Deprecated csv prefix

question
deprecation

#1

Hi,

Can you please clarify the newer syntax?

csv"""
x, y, z
1, 2, 3
"""

@csv_str and the csv""" syntax are deprecated. Use CSV.read(IOBuffer(…)) from the CSV package instead.

Why the csv prefix was deprecated, couldn’t it be moved to CSV.jl instead?


#2

We felt that the following (and variations of it) was a similarly straightforward and more general approach:

julia> using DataFrames, CSV

julia> csv = """
       x, y, z
       1, 2, 3
       """;

julia> CSV.read(IOBuffer(csv))
1×3 DataFrames.DataFrame
│ Row │ x │ y │ z │
├─────┼───┼───┼───┤
│ 1   │ 1 │ 2 │ 3 │

That’s what was happening behind the scenes. But I think it was also because there was so much going on in preparation for the DataFrames 0.11 release nobody involved was able to prioritize it and take it on.

couldn’t it be moved to CSV.jl instead?

Yes!
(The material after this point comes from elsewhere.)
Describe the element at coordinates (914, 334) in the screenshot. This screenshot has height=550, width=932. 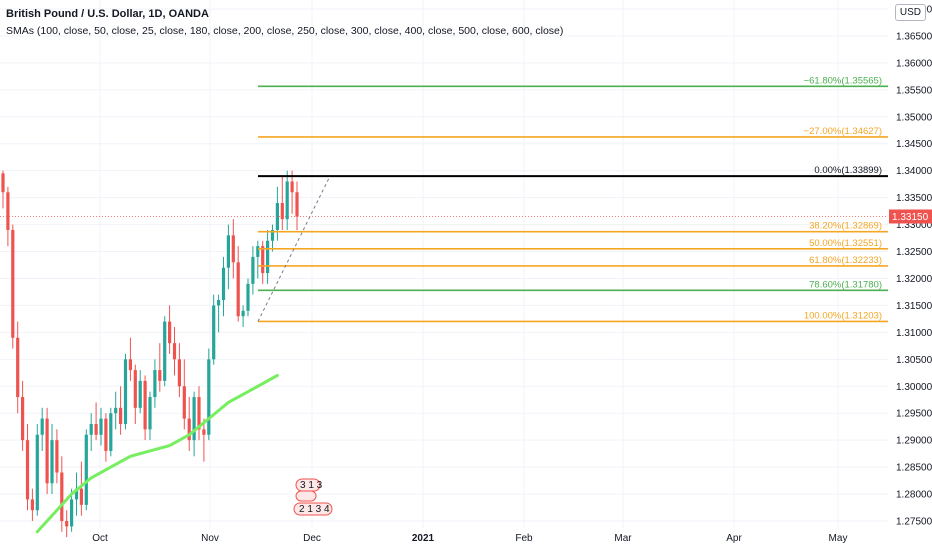
I see `y-tick-label: 1.31000` at that location.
If you’d like to prepare a PR to move it to CSV.jl, all of the relevant code is here


#3

Thank you @cjprybol, does the PR consist of copying the lines your highlighted into an appropriate place in CSV.jl or it needs further work? I am a little busy this weekend, but I can try look into it…


#4

I never quite understood the point of the csv""" family of string macros in the first place for reading in-file tables of data. Since Matrix{Any} can hold arbitrary data types, why not use that instead? The main advantages are inline comments in the data tables and nice syntax highlighting in your editor.
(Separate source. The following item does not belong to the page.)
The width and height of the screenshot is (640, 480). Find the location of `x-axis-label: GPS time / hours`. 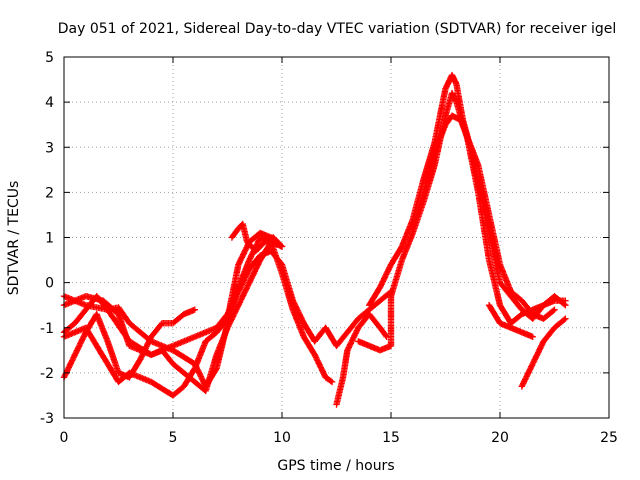

x-axis-label: GPS time / hours is located at coordinates (336, 466).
Just add a simple helper function:

function array2dataframe(arr, header=true)
    if header
        DataFrame([[arr[2:end,i]...] for i=1:size(arr,2)], [arr[1,:]...])
    else
        DataFrame(arr)
    end
end

And then you can do this:

data = [
    :x  :y   :z
    1   2.0  "three"   # Comments work ...
    4   5.0  "six"     # ... and you get nice syntax highlighting in your editor
]

julia> df = array2dataframe(data)
2×3 DataFrames.DataFrame
│ Row │ x │ y   │ z     │
├─────┼───┼─────┼───────┤
│ 1   │ 1 │ 2.0 │ three │
│ 2   │ 4 │ 5.0 │ six   │

Sorry for hijacking the topic to mention this but your question seemed answered already, and I think it would be great if DataFrames.jl (or CSV.jl) could have built-in support for reading tables in Matrix{Any}-format.


#5

Hi @NickNack, I think the main benefit of the string macro is for teaching or just quick example notebooks. There is no need to manually format the csv into a matrix with spaces and convert column names to symbols, etc.

The trick you shared is interesting anyways. Thanks.